FILED
United States Court of Appeals
Tenth Circuit
UNITED STATES COURT OF APPEALSJanuary 25, 2008
FOR THE TENTH CIRCUIT Elisabeth A. Shumaker
Clerk of Court
In re:
DONALD ALVIN CARLSON, No. 06-8158
(BAP No. WY-06-027)
Debtor. (BAP)
COBRA WELL TESTERS, LLC,
Plaintiff-Appellant,
v.
DONALD ALVIN CARLSON,
Defendant-Appellee.
ORDER
Before TYMKOVICH, BALDOCK, and EBEL, Circuit Judges.
An Order and Judgment was filed in this matter on January 23, 2008. The
panel hereby amends the last sentence on page thirteen of the Order and Judgment
to read “The judgment of the bankruptcy court is AFFIRMED.” A copy of the
amended Order and Judgment is attached to this order.
Entered for the Court
ELISABETH A. SHUMAKER, Clerk
FILED
United States Court of Appeals
Tenth Circuit
UNITED STATES COURT OF APPEALSJanuary 23, 2008
FOR THE TENTH CIRCUIT Elisabeth A. Shumaker
Clerk of Court
In re:
DONALD ALVIN CARLSON,
No. 06-8158
Debtor. (BAP No. WY-06-027)
(BAP)
COBRA WELL TESTERS, LLC,
Plaintiff-Appellant,
v.
DONALD ALVIN CARLSON,
Defendant-Appellee.
ORDER AND JUDGMENT *
Before TYMKOVICH, BALDOCK, and EBEL, Circuit Judges.
*
After examining the briefs and appellate record, this panel has determined
unanimously to grant the parties’ request for a decision on the briefs without oral
argument. See Fed. R. App. P. 34(f); 10th Cir. R. 34.1(G). The case is therefore
ordered submitted without oral argument. This order and judgment is not binding
precedent, except under the doctrines of law of the case, res judicata, and
collateral estoppel. It may be cited, however, for its persuasive value consistent
with Fed. R. App. P. 32.1 and 10th Cir. R. 32.1.
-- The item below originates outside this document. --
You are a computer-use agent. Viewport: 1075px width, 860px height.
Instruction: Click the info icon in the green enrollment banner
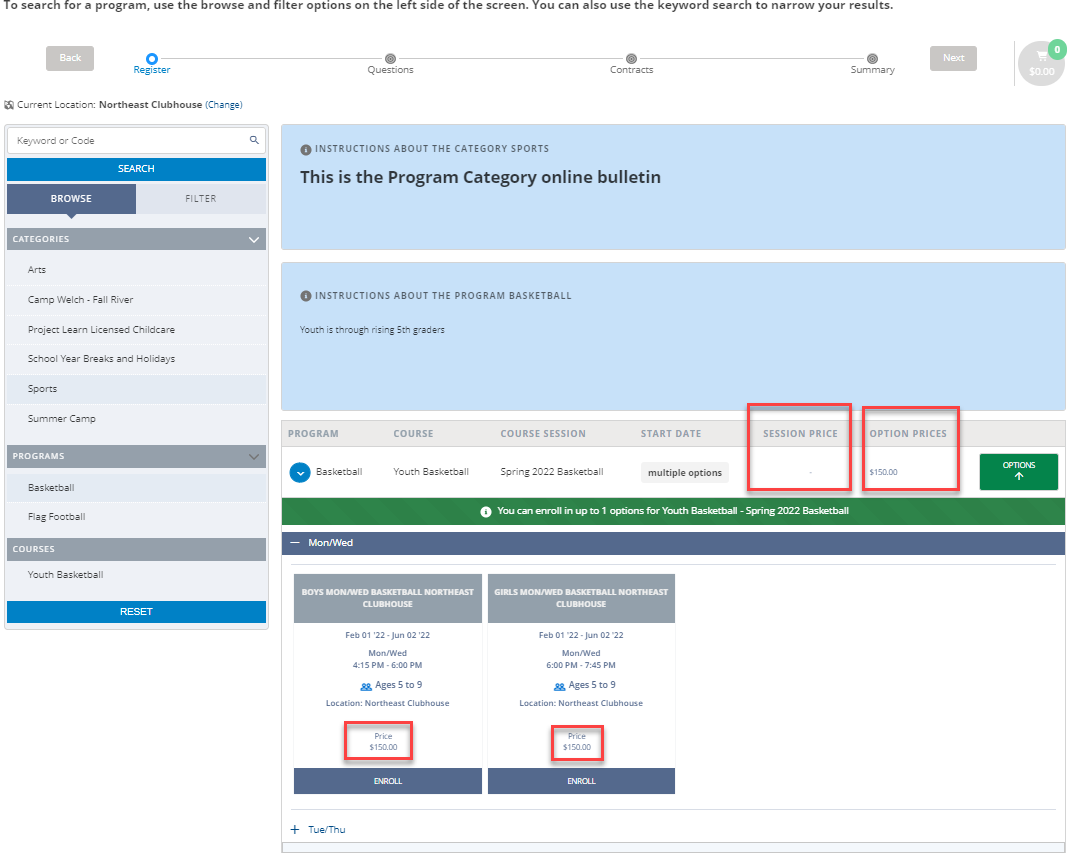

In this bankruptcy adversary proceeding, plaintiff-creditor Cobra Well
Testers, LLC (Cobra) appeals the “Opinion on Complaint” and related judgment
entered by the United States Bankruptcy Court for the District of Wyoming
rejecting its claims that: (1) Cobra’s unsecured nonpriority claim for $24,000
should be excepted from discharge pursuant to 11 U.S.C. § 523(a)(2)(A); and
(2) the Chapter 7 discharge of defendant-debtor Donald Alvin Carlson (Debtor)
should be denied pursuant to 11 U.S.C. § 727(a)(3) and (5). The United States
Bankruptcy Appellate Panel of the Tenth Circuit (BAP) entered an order and
judgment affirming the bankruptcy court’s opinion in all respects, and Cobra is
asking this court to reverse both the BAP and the bankruptcy court. Exercising
jurisdiction under 28 U.S.C. § 158(d)(1), we affirm.
I.
The bankruptcy court conducted a one-day bench trial regarding Cobra’s
claims, and both sides submitted evidence and testimony. In its order and
judgment, the BAP accurately summarized the evidence presented at trial and the
proceedings below as follows:
Prior to filing bankruptcy, Debtor operated an oil field service
business. Rick Adams (“Adams”), one of Cobra’s principals, was
previously employed by Debtor. After leaving Debtor’s employ,
Adams formed Cobra, which became a competitor. In late 2003,
Debtor was facing financial difficulties and decided to cease
operation of his business. Shortly thereafter, Cobra began
negotiating with Debtor for the purchase of his business assets.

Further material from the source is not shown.